§ Stored data:
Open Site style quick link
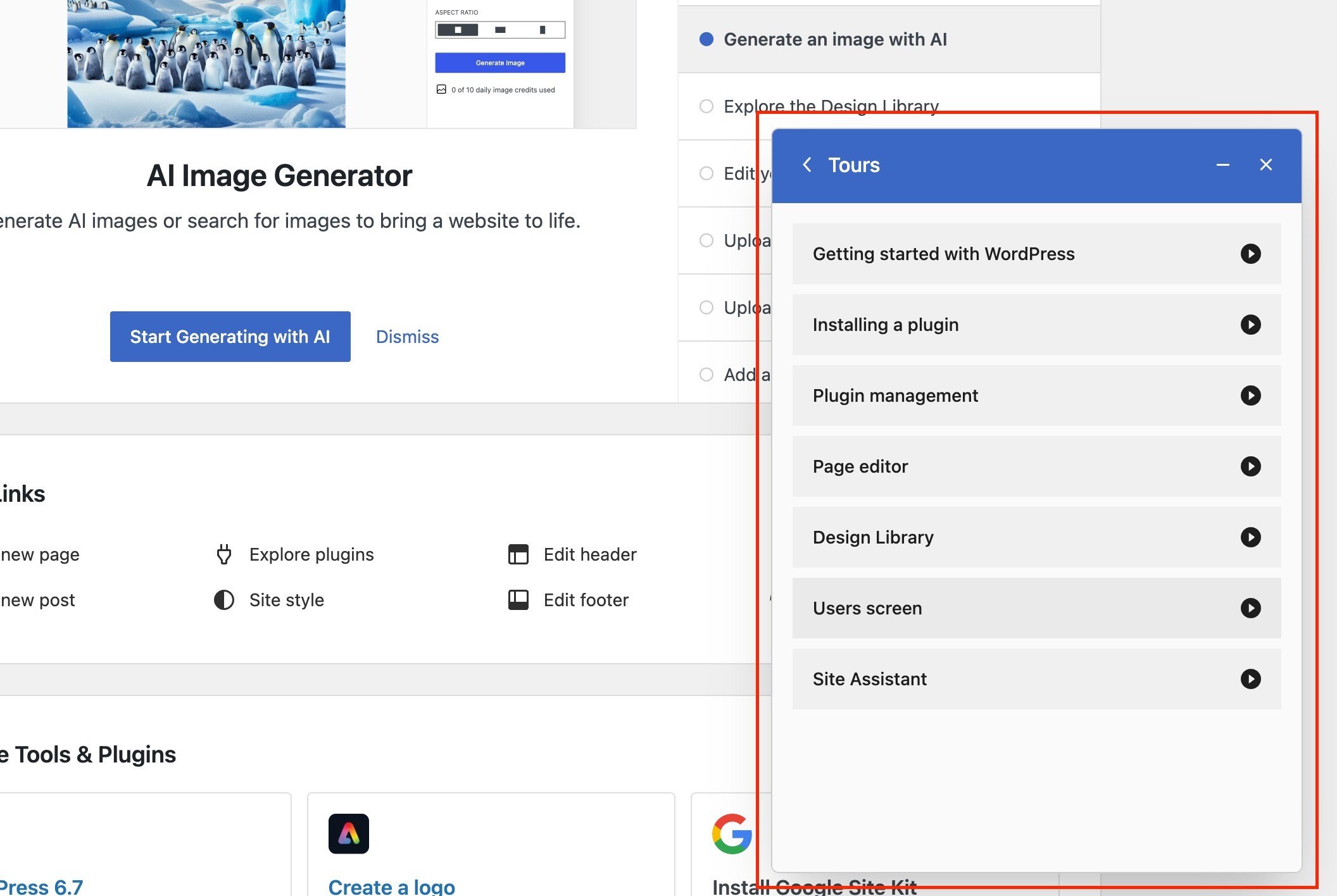 click(286, 600)
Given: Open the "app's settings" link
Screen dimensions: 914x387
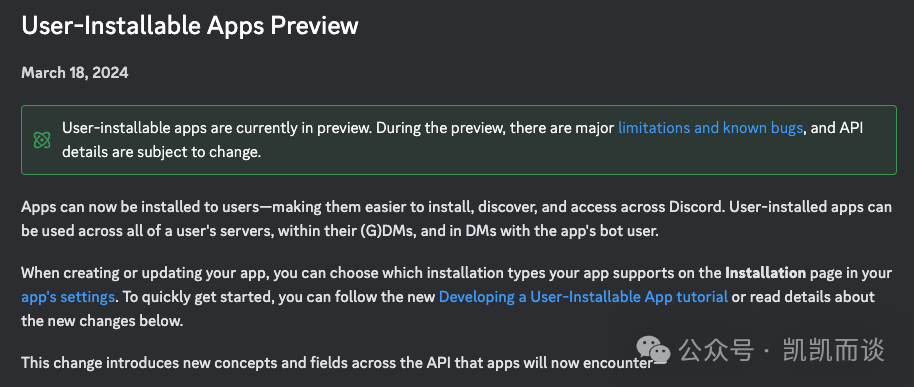Looking at the screenshot, I should click(68, 297).
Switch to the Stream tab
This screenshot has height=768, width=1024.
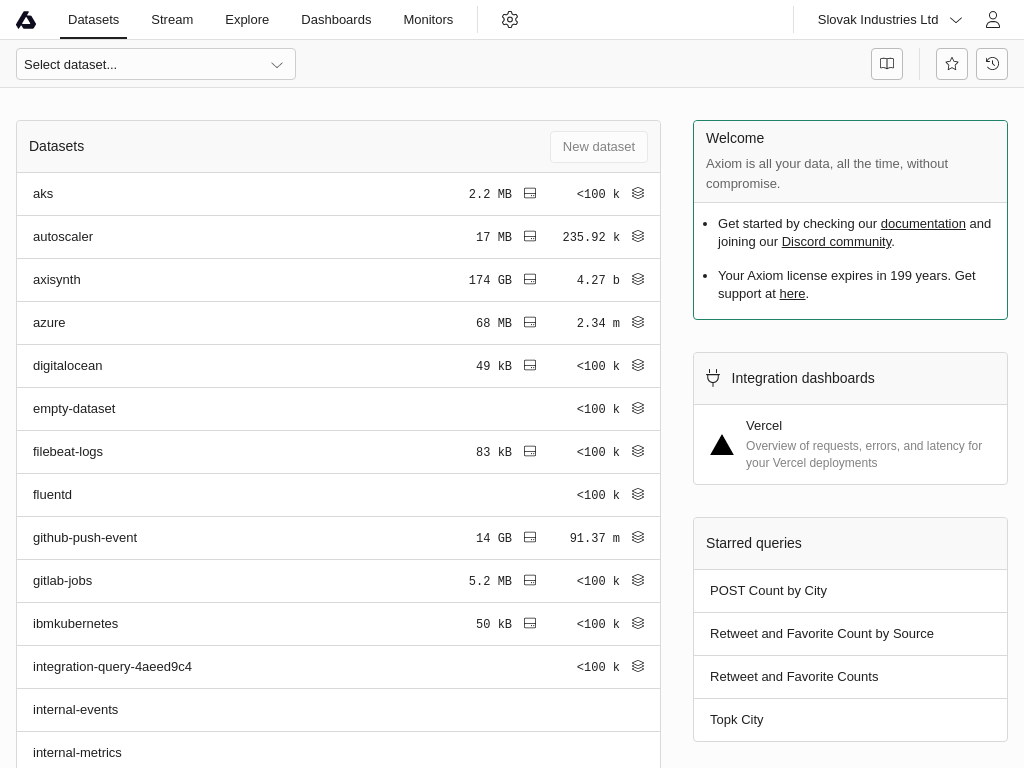pyautogui.click(x=172, y=20)
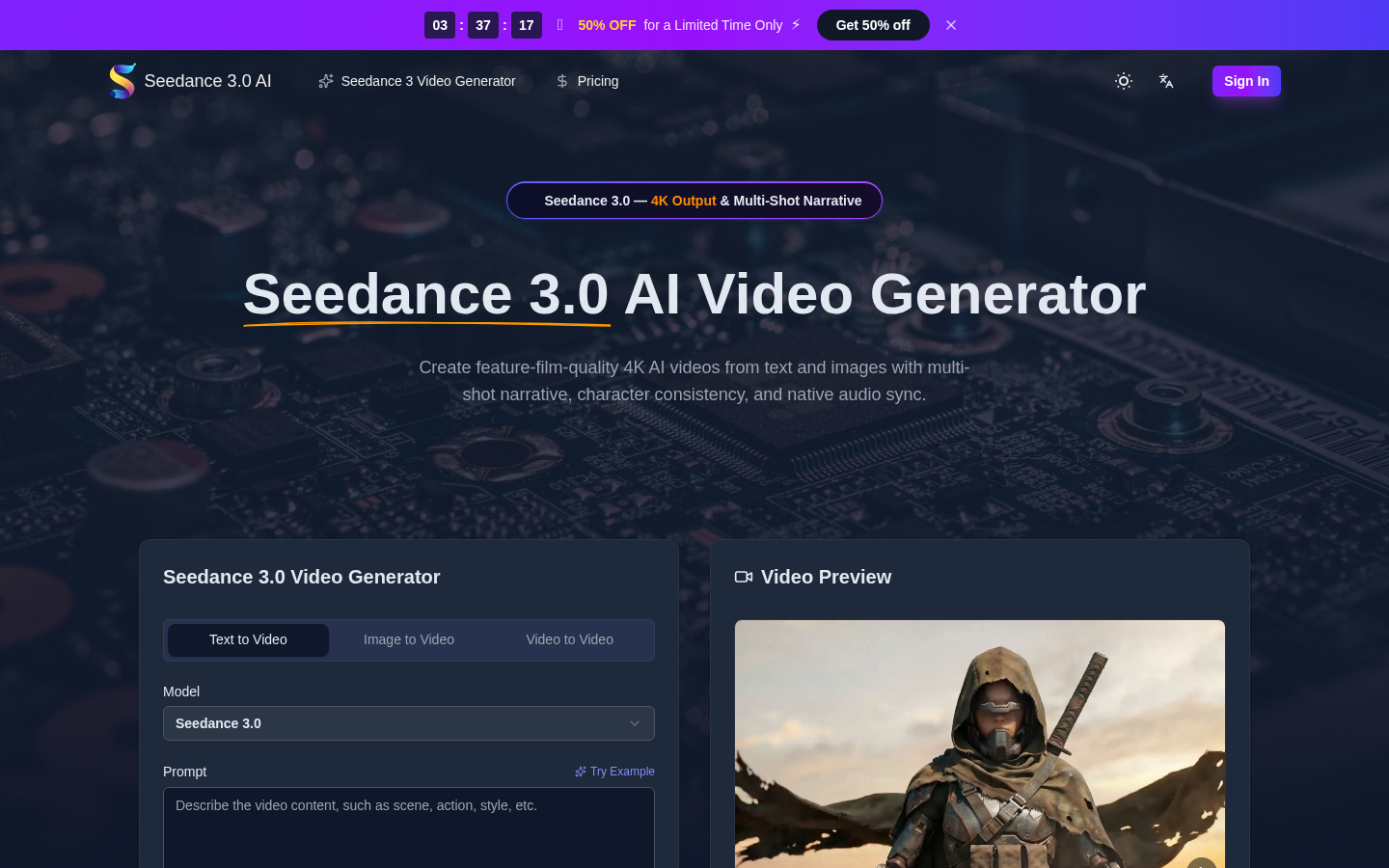Open the language switcher icon
1389x868 pixels.
coord(1165,81)
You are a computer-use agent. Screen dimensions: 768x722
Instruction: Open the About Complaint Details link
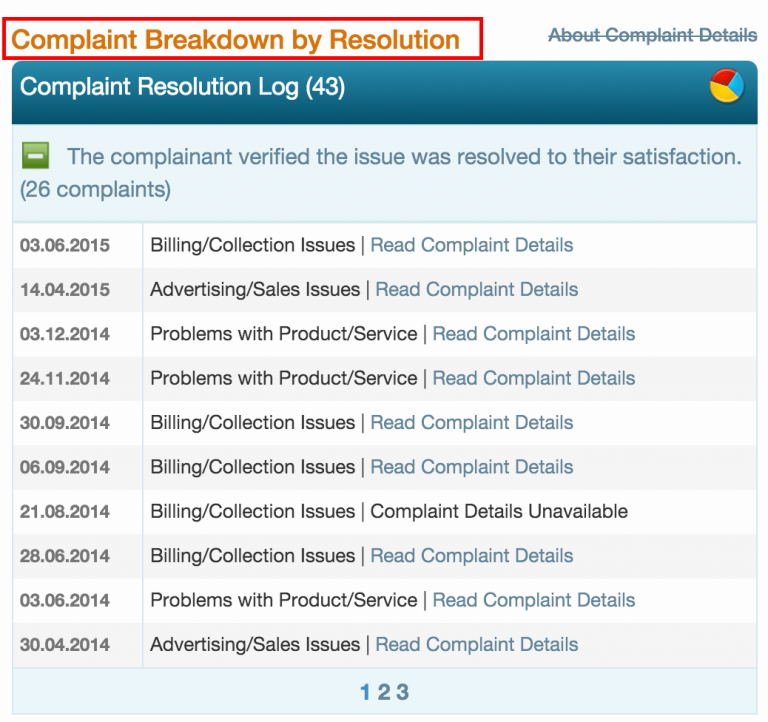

§ Given problem:
Retype all of the data above line for line, with no changes, and leave the pictures out.

§ Response to the task:
Open Site style quick link
 click(286, 600)
Given: Open the "app's settings" link
Screen dimensions: 914x387
Looking at the screenshot, I should click(68, 297).
Switch to the Stream tab
This screenshot has height=768, width=1024.
pyautogui.click(x=172, y=20)
Open the language switcher icon
1389x868 pixels.
coord(1165,81)
You are a computer-use agent. Screen dimensions: 768x722
Instruction: Open the About Complaint Details link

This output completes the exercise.